Saturating Horn's Inequalities If I have a matrix product of the form: $C = AB$ where $A = UDU^*$ With A and B square, Hermitian and positive semidefinite, D diagonal, U a unitary and * representing the conjugate transpose, then Horn's inequalities give: $c_{i+j-1} \leq d_i b_j \ $ Where $b_i$, $c_i$ and $d_i$ are the eigenvalues of B, C and D respectively, $b_1 > b_2 > ... > b_n$ and similarly for c and d. Is it generally possible to saturate these inequalities (i.e. replace the $\leq$ with an = for the minimum value of the RHS) by the correct choice of U?

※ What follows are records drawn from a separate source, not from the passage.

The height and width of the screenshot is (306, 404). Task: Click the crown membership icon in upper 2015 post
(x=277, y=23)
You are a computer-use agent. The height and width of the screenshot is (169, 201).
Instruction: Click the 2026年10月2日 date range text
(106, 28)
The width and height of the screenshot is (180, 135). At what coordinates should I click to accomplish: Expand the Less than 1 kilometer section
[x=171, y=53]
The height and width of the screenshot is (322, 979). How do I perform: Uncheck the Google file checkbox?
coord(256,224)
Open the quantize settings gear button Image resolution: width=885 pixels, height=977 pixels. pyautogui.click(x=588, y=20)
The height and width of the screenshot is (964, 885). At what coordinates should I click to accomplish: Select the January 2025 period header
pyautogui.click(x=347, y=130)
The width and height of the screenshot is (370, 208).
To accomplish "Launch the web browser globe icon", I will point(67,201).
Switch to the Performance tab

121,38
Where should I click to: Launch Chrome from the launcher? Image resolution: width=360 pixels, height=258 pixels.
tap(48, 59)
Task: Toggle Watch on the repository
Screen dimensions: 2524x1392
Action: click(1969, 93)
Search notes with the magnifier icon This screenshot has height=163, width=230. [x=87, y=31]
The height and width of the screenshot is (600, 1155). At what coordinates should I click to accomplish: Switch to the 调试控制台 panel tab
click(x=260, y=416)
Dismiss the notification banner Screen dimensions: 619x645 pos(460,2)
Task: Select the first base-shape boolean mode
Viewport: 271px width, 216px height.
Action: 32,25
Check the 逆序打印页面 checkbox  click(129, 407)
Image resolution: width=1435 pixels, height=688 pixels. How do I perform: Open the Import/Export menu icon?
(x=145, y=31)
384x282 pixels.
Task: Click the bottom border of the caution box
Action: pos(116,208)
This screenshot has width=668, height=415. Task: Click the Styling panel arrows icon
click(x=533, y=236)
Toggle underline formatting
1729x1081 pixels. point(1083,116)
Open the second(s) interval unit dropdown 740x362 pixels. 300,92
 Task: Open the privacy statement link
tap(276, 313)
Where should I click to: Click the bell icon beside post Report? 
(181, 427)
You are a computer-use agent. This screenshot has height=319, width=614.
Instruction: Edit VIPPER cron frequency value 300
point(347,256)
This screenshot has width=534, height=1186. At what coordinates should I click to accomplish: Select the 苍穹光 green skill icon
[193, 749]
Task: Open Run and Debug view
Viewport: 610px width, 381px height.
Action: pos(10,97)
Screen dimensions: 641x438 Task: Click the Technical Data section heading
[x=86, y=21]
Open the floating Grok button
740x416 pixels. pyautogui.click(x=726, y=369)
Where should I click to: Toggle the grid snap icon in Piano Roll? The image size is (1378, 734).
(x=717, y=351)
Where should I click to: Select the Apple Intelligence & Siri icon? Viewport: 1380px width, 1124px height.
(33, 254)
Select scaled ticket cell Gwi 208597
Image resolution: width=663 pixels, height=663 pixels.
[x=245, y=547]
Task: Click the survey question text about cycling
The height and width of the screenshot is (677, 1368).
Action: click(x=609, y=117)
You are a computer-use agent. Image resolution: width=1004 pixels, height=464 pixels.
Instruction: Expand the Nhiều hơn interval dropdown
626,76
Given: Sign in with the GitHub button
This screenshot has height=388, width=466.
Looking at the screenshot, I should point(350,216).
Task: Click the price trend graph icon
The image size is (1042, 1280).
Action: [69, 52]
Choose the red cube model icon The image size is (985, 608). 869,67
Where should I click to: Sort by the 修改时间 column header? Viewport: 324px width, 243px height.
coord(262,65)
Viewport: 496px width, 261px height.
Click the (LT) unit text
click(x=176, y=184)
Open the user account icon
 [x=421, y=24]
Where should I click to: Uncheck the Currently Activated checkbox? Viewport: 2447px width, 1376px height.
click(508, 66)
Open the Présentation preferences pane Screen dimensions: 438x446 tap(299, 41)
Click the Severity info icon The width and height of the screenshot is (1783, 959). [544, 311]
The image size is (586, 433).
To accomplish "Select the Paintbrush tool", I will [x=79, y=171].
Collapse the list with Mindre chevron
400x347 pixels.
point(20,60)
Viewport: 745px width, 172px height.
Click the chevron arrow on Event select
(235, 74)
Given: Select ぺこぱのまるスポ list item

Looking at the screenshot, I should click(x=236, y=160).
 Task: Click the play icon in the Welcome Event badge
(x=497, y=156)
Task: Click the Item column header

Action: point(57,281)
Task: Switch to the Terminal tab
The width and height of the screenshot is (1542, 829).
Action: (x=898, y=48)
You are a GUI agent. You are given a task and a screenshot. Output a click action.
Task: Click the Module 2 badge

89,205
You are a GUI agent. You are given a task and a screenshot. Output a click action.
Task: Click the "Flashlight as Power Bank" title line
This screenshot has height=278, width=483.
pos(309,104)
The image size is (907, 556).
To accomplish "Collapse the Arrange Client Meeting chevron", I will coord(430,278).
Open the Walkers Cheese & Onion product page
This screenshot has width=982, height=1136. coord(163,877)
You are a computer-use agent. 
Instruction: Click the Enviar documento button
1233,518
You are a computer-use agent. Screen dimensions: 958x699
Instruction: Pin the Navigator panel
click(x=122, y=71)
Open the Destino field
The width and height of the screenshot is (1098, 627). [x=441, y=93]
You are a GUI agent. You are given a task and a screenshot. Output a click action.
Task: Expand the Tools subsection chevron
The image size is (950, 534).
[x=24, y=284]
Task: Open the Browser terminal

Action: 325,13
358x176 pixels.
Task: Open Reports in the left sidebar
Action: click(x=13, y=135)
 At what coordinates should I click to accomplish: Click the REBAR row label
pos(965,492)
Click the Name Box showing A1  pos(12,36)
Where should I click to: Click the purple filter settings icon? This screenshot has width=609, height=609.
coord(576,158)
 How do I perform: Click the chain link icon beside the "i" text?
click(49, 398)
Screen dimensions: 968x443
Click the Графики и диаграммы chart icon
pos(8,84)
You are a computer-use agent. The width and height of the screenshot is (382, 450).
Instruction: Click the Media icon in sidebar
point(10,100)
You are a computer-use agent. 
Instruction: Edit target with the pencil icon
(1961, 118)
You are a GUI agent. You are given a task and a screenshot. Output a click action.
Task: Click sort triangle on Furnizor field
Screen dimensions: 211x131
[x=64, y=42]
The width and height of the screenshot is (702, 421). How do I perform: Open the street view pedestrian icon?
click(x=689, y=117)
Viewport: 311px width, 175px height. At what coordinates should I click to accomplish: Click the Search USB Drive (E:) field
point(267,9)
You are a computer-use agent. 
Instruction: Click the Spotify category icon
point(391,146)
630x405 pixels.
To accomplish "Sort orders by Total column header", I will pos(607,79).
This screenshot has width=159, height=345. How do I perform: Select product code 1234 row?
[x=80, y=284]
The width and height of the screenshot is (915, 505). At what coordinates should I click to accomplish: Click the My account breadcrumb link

No. If all inequalities are ties, you get an overdetermined system for $c_1,\ldots,c_n$ ($n(n+1)/2$ equations and $n$ unknowns), which is not solvable in general. In fact, the two sets of equalities \begin{align*} d_1 b_j &= c_j;\quad j=1,2,...,n,\\\ d_2 b_j &= c_{j+1};\quad j=1,2,\ldots,n-1. \end{align*} imply that $\dfrac{d_2b_j}{d_1b_{j+1}} = 1$. So $B$ and $D$ have to satisfy necessary conditions like this in order that all inequalities can possibly become saturated.